### Stored records
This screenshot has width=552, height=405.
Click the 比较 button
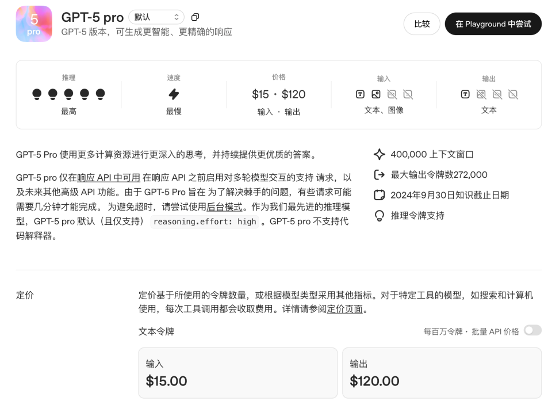coord(421,24)
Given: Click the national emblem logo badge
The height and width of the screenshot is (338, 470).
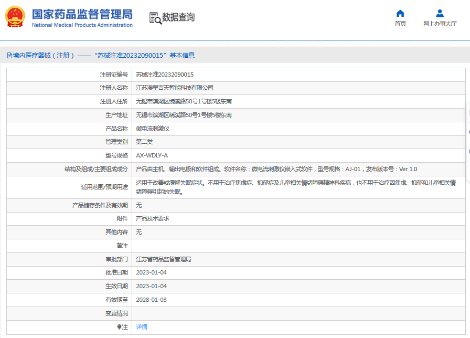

### REQUIRED ACTION
Without the pictures, give back the entries exactly.

### SOLUTION FOR THIS PROBLEM
This screenshot has width=552, height=405.
Click the 比较 button
coord(421,24)
Given: Click the national emblem logo badge
The height and width of the screenshot is (338, 470).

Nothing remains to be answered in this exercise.